Deliziosi e amatissimi: gli arrosticini hanno una storia più interessante di quanto pensi
Gli arrosticini sono nati per caso, grazie all'ingegno di due pastori che avevano molta fame e pochi ingredienti a disposizione.

Per gli amanti della carne, Abruzzo fa rima con arrosticini. Morbidi, succosi e saporitissimi, vengono cotti rigorosamente alla brace, ma guai a chiamarli spiedini. Se questa prelibatezza è arrivata fino ai nostri giorni, il merito è di due pastori che, durante la transumanza, si ritrovarono ad avere molta fame ma pochissimi ingredienti a disposizione.
La storia degli arrosticini abruzzesi
Andare in Abruzzo e non mangiare gli arrosticini è un’eresia. A meno che non siate vegani o vegetariani, assaggiare i "rustell’, rustelle o arrustelle" è d’obbligo. La storia di questa prelibatezza inizia nel lontano 1830, quando due pastori del Voltigno, area che si estende tra le province di Pescara e L’Aquila, nel cuore del Parco Nazionale del Gran Sasso e Monti della Laga, si ritrovarono costretti a inventare un pasto sostanzioso per sopperire alla fame.
I due pastori erano impegnati nella transumanza e avevano a disposizione pochissimi ingredienti. Così decisero di uccidere la pecora più anziana del gregge e ricavarne tutta la carne utile. Si concentrarono soprattutto sui tagli anteriori (pancia, spalla, collo, schiena e punta di petto), tagliandoli in piccoli cubetti per separarli al meglio dal tessuto connettivo.
Finita la macellazione, infilzarono la carne e il grasso sui rametti che crescono alla base del tronco d’ulivo, in dialetto abruzzese "cippe di scannill", e li cucinarono sulla brace di un falò all’aperto. Questa era l’unica cottura possibile, ma anche l’unico modo per rendere la ciccia più tenera. I due pastori rimasero piacevolmente sorpresi dal risultato: i bocconcini erano più saporiti di quanto avessero mai potuto immaginare.
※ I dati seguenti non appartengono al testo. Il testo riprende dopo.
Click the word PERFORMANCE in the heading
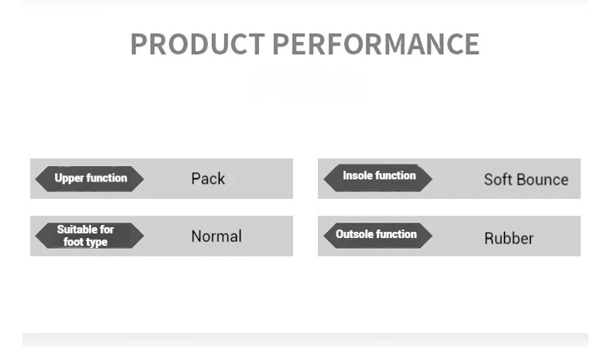Viewport: 611px width, 347px height. (376, 44)
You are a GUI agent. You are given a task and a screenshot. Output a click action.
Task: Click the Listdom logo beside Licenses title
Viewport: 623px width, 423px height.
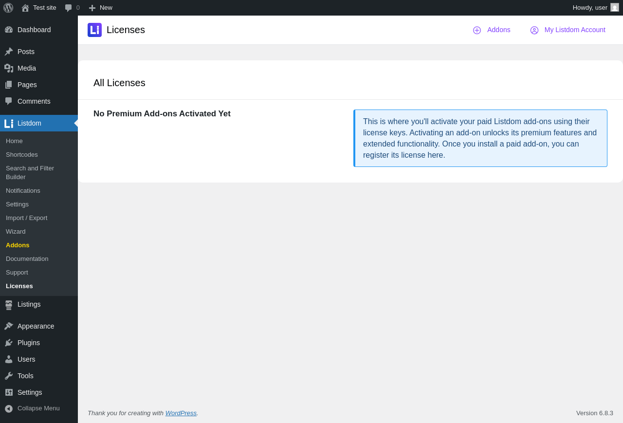[x=94, y=30]
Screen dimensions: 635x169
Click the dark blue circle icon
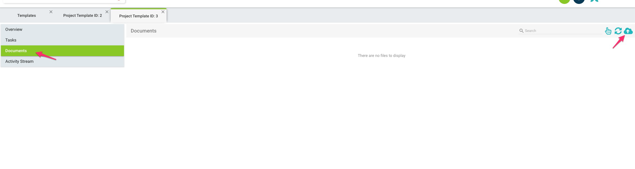click(579, 1)
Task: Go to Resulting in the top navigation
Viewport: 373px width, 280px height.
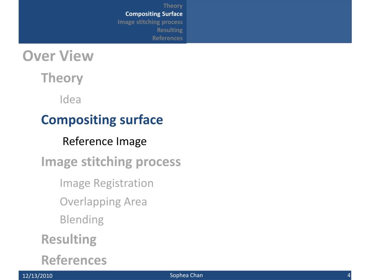Action: tap(169, 30)
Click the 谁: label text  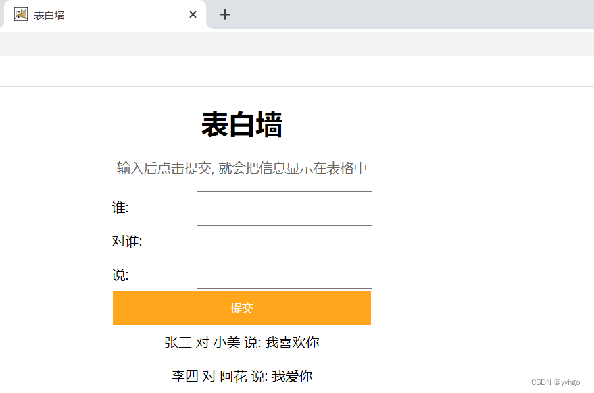(x=119, y=206)
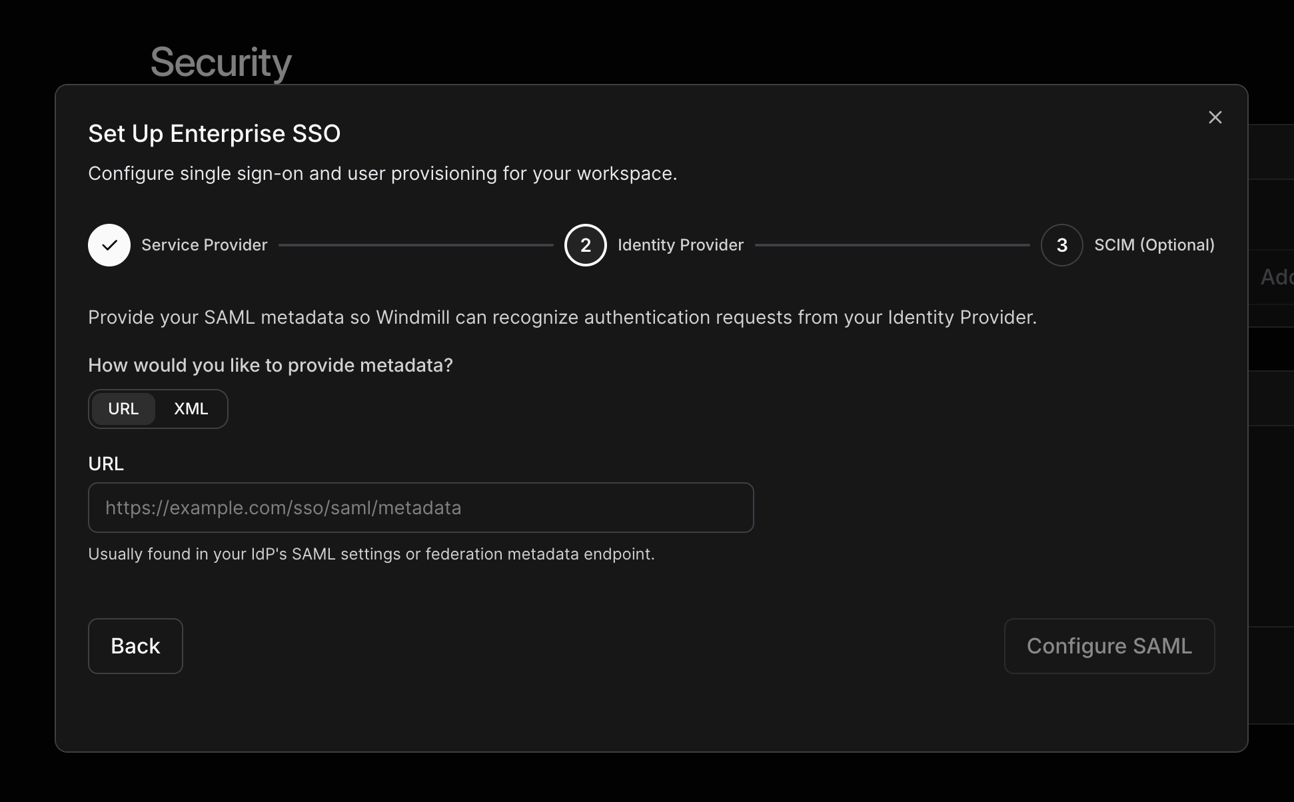Focus the SAML metadata URL input field
The width and height of the screenshot is (1294, 802).
[x=420, y=507]
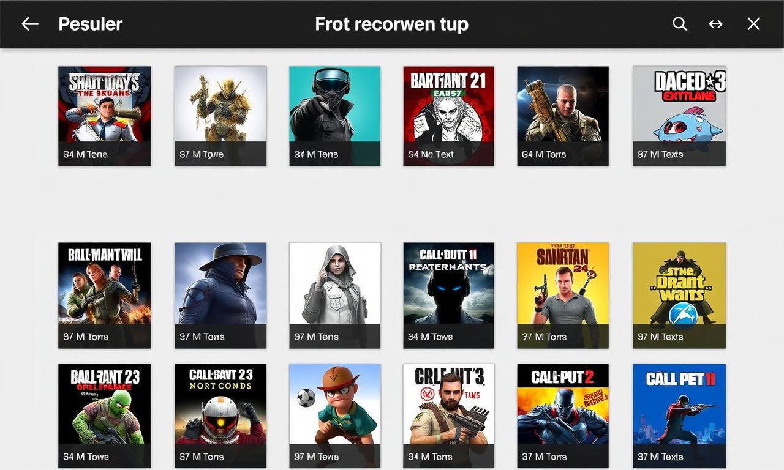Open the CALL DUTT 11 glowing eyes cover
Screen dimensions: 784x470
pyautogui.click(x=448, y=296)
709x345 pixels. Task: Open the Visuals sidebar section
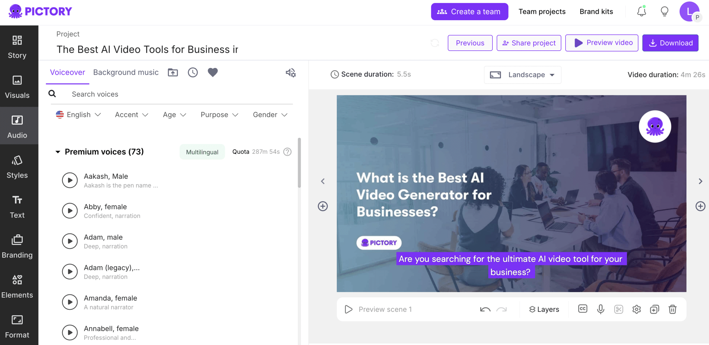17,86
Così, durante la lavanda e tosatura delle pecore quella primavera, decisero di far provare la loro ricetta agli altri pastori. Neanche a dirlo, la reazione dei colleghi fu altrettanto entusiastica e gli arrosticini divennero famosi in ogni angolo dell’Abruzzo.
Gustosi arrosticini di pecora abruzzesi
Come sono fatti gli arrosticini?
A contendersi la paternità dei "rustelle" sono soprattutto due province, Teramo e Pescara, ma tutti concordano nell’affermare che il merito di questa invenzione culinaria sia da attribuire ai pastori che abitavano la zona tra le valli e i monti del Gran Sasso, nello specifico l’area che si estende dalla Piana del Voltigno (Villa Celiera) al confine tra le province di L’Aquila, Teramo e Pescara.
Gli abruzzesi si trovano d’accordo anche sulla preparazione degli arrosticini, oggi considerati uno dei Prodotti Agroalimentari Tradizionali Italiani PAT. La base è la carne ovina, pecora o castrato, di cui circa il 25% composto da grasso. I pezzetti di carne hanno forma cubica, con uno spessore di circa un centimetro per lato e lunghezza di 20/30 centimetri.
È bene sottolineare che oggi si trovano in commercio anche altre varianti dei classici "rustelle", con carne di tacchino, pollo, maiale e perfino di fegato. La grandezza è sempre la stessa, il grasso è presente e la cottura non cambia.
Come si cuociono?
Gli arrosticini devono essere rigorosamente cotti sulla brace di legna. Un tempo si usavano i falò all’aperto, mentre oggi esiste uno strumento apposito, che in base alla zona viene chiamato in modo diverso: fornacella, "furnacella", "rustillire", "canala" o "canalina". È una griglia lunga e stretta, costruita proprio per garantire la cottura uniforme della ciccia e mantenere freddo lo spiedino di legno.
Se lo si vuole (ma non fa parte della ricetta tradizionale) prima di essere poggiati sulla fornacella, i "rustelle" possono essere spennellati con un rametto di rosmarino intinto in un mix di olio, aceto e sale. Ciò può dare un tocco di golosità in più, ma potrebbe anche smorzare gli odori e cambiare il sapore, dunque tutto dipende da cosa si vuole ottenere. Qualunque sia l’opzione si mangiano caldi, con le mani, accompagnati da "pane ‘onde", ossia pane abbrustolito condito con olio extra vergine d’oliva e sale, e un bel bicchiere di vino rosso, magari un Montepulciano.